- [TASK STATEMENT]:
From the line bearing "This screenshot has height=381, width=974." down to the final line of the records below, give every line again exactly and add nothing.

** Opening ENTRIES PROVIDED block **

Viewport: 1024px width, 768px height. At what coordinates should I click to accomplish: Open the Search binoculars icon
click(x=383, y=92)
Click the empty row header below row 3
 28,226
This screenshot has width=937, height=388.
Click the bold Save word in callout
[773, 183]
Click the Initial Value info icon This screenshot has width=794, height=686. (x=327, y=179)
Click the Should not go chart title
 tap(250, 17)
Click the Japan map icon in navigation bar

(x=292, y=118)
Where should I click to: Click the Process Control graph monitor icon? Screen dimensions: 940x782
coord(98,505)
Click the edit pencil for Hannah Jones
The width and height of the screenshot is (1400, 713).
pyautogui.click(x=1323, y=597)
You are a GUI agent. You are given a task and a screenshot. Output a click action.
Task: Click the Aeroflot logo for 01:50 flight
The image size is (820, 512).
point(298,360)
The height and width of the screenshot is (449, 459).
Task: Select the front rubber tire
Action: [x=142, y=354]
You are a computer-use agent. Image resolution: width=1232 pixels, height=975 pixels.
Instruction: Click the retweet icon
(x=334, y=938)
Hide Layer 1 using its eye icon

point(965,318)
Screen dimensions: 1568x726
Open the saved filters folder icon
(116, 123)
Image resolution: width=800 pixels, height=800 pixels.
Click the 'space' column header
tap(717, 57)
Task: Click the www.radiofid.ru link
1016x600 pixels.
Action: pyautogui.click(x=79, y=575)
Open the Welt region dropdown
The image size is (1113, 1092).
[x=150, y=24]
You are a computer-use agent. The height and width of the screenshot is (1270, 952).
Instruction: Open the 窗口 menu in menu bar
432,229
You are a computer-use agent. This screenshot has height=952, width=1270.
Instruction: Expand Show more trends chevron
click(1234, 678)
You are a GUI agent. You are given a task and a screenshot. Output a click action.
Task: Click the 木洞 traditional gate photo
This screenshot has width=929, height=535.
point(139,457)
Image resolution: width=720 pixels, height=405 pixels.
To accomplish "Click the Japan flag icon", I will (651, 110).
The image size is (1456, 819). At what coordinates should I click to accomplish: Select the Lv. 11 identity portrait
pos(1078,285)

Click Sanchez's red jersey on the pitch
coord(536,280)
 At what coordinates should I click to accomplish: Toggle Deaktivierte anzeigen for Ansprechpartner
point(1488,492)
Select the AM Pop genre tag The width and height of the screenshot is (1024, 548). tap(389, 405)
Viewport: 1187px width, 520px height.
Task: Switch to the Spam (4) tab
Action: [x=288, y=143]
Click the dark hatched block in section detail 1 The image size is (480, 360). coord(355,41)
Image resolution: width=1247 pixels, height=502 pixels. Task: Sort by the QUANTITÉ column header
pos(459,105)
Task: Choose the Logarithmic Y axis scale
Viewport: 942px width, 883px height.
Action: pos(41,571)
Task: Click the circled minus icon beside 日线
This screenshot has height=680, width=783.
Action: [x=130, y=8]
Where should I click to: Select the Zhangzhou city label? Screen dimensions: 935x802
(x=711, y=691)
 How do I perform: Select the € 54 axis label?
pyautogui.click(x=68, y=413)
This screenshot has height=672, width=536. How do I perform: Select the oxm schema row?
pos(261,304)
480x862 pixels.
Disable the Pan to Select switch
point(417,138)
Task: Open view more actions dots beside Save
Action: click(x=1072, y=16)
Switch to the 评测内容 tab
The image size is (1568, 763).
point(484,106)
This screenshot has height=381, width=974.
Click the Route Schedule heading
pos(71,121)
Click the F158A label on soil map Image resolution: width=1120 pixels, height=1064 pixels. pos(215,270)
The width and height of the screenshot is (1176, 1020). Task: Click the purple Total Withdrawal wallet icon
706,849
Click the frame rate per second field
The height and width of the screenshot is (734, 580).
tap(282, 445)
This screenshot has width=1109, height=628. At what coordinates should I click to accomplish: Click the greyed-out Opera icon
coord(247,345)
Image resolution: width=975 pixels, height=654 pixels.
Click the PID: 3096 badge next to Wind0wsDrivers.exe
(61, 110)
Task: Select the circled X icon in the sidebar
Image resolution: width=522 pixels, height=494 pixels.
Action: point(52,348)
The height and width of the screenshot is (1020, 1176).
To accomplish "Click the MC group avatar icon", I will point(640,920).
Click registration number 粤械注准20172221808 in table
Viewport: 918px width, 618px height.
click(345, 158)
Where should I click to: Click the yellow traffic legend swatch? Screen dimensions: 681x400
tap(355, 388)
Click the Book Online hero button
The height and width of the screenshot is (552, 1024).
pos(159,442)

** Closing ENTRIES PROVIDED block **

- [ANSWER SPACE]:
This screenshot has height=381, width=974.
Click the Route Schedule heading
pos(71,121)
Click the F158A label on soil map Image resolution: width=1120 pixels, height=1064 pixels. pos(215,270)
The width and height of the screenshot is (1176, 1020). Task: Click the purple Total Withdrawal wallet icon
706,849
Click the frame rate per second field
The height and width of the screenshot is (734, 580).
tap(282, 445)
This screenshot has width=1109, height=628. At what coordinates should I click to accomplish: Click the greyed-out Opera icon
coord(247,345)
Image resolution: width=975 pixels, height=654 pixels.
Click the PID: 3096 badge next to Wind0wsDrivers.exe
(61, 110)
Task: Select the circled X icon in the sidebar
Image resolution: width=522 pixels, height=494 pixels.
Action: point(52,348)
The height and width of the screenshot is (1020, 1176).
To accomplish "Click the MC group avatar icon", I will point(640,920).
Click registration number 粤械注准20172221808 in table
Viewport: 918px width, 618px height.
click(345, 158)
Where should I click to: Click the yellow traffic legend swatch? Screen dimensions: 681x400
tap(355, 388)
Click the Book Online hero button
The height and width of the screenshot is (552, 1024).
pos(159,442)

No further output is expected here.